The advanced social and defensive mechanisms are complex and rival any human society, Ivie said. Bark beetles, for example, covet the sweet liquid excreted by aphids, small insects that feed on plant sap. Carpenter ants also have a sweet tooth for the aphids' liquid, so they protect the small bugs, shielding them from the beetles.

"Ants are the most sophisticated chemical and mechanical engines ever built," Ivie said. "If bugs were the size of German Shepherds, humans would never have evolved."

Bugs are even the dominant grazers in an ecosystem, Ivie said. Because of their sheer numbers and high metabolism, a colony of bugs can eat as much as some mammals.

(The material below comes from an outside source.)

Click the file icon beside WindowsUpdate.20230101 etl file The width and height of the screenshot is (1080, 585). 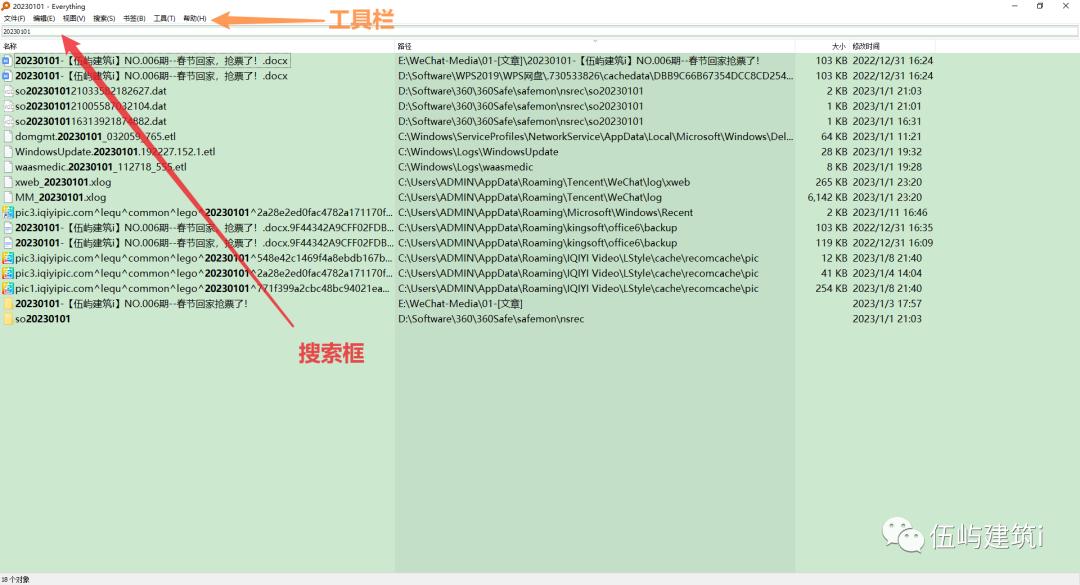[x=10, y=151]
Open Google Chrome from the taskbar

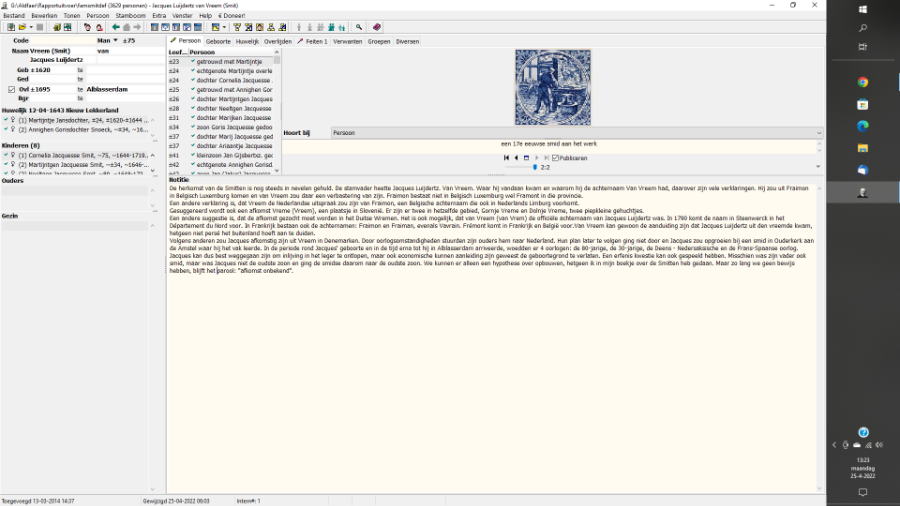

But American society does not value bugs. From the day we are born, we are taught to consider bugs dirty, disease carriers, and pests. Ivie laments that cultural bias.

"I don't get it," he said. "Take the Japanese. There are 700 entomologist clubs in Japan. They love bugs."

Unless more people change their attitudes, Ivie predicts science will suffer.

"You have to ask yourself, especially in national parks, is the management goal to maintain an ecosystem with all of the species in it, or to maintain a big game park?" he asked. "If it is bio diversity then we're missing a lot by not knowing about these animals."